WHAT YOU NEED TO DO:
Update the records below so that every "Sticker" becomes "Aufkleber", and keep everything else the same.

(Raw records)

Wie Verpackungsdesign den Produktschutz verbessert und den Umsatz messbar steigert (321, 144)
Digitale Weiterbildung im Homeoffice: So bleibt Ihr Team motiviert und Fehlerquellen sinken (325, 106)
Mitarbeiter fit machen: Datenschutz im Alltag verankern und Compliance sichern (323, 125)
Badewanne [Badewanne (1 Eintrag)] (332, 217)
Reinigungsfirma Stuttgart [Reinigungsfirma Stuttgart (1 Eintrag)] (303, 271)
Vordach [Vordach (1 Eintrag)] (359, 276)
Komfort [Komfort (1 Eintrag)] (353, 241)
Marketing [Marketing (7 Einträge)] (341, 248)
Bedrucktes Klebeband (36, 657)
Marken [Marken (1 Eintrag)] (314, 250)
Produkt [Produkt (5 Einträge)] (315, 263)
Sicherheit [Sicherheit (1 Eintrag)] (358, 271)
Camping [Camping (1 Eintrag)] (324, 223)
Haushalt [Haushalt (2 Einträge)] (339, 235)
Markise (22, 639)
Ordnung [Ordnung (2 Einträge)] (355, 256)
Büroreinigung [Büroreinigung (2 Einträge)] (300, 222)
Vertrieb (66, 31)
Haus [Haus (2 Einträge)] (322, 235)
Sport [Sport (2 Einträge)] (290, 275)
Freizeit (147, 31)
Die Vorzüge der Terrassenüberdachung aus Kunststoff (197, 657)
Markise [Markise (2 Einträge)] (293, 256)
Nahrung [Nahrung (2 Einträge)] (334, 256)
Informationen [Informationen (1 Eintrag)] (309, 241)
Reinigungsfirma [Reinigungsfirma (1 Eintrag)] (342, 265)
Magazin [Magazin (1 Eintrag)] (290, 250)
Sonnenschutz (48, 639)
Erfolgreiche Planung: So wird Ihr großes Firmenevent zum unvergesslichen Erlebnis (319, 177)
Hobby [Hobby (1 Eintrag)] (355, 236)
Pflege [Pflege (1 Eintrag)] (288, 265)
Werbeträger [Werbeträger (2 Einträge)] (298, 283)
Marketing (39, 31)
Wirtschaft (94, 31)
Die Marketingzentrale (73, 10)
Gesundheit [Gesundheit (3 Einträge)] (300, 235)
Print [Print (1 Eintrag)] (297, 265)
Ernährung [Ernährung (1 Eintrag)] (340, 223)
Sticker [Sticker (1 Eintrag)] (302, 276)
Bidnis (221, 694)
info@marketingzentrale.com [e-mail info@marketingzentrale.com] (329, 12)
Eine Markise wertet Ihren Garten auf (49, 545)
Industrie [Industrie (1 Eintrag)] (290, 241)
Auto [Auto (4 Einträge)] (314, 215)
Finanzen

REPLY:
Wie Verpackungsdesign den Produktschutz verbessert und den Umsatz messbar steigert (321, 144)
Digitale Weiterbildung im Homeoffice: So bleibt Ihr Team motiviert und Fehlerquellen sinken (325, 106)
Mitarbeiter fit machen: Datenschutz im Alltag verankern und Compliance sichern (323, 125)
Badewanne [Badewanne (1 Eintrag)] (332, 217)
Reinigungsfirma Stuttgart [Reinigungsfirma Stuttgart (1 Eintrag)] (303, 271)
Vordach [Vordach (1 Eintrag)] (359, 276)
Komfort [Komfort (1 Eintrag)] (353, 241)
Marketing [Marketing (7 Einträge)] (341, 248)
Bedrucktes Klebeband (36, 657)
Marken [Marken (1 Eintrag)] (314, 250)
Produkt [Produkt (5 Einträge)] (315, 263)
Sicherheit [Sicherheit (1 Eintrag)] (358, 271)
Camping [Camping (1 Eintrag)] (324, 223)
Haushalt [Haushalt (2 Einträge)] (339, 235)
Markise (22, 639)
Ordnung [Ordnung (2 Einträge)] (355, 256)
Büroreinigung [Büroreinigung (2 Einträge)] (300, 222)
Vertrieb (66, 31)
Haus [Haus (2 Einträge)] (322, 235)
Sport [Sport (2 Einträge)] (290, 275)
Freizeit (147, 31)
Die Vorzüge der Terrassenüberdachung aus Kunststoff (197, 657)
Markise [Markise (2 Einträge)] (293, 256)
Nahrung [Nahrung (2 Einträge)] (334, 256)
Informationen [Informationen (1 Eintrag)] (309, 241)
Reinigungsfirma [Reinigungsfirma (1 Eintrag)] (342, 265)
Magazin [Magazin (1 Eintrag)] (290, 250)
Sonnenschutz (48, 639)
Erfolgreiche Planung: So wird Ihr großes Firmenevent zum unvergesslichen Erlebnis (319, 177)
Hobby [Hobby (1 Eintrag)] (355, 236)
Pflege [Pflege (1 Eintrag)] (288, 265)
Werbeträger [Werbeträger (2 Einträge)] (298, 283)
Marketing (39, 31)
Wirtschaft (94, 31)
Die Marketingzentrale (73, 10)
Gesundheit [Gesundheit (3 Einträge)] (300, 235)
Print [Print (1 Eintrag)] (297, 265)
Ernährung [Ernährung (1 Eintrag)] (340, 223)
Aufkleber [Aufkleber (1 Eintrag)] (302, 276)
Bidnis (221, 694)
info@marketingzentrale.com [e-mail info@marketingzentrale.com] (329, 12)
Eine Markise wertet Ihren Garten auf (49, 545)
Industrie [Industrie (1 Eintrag)] (290, 241)
Auto [Auto (4 Einträge)] (314, 215)
Finanzen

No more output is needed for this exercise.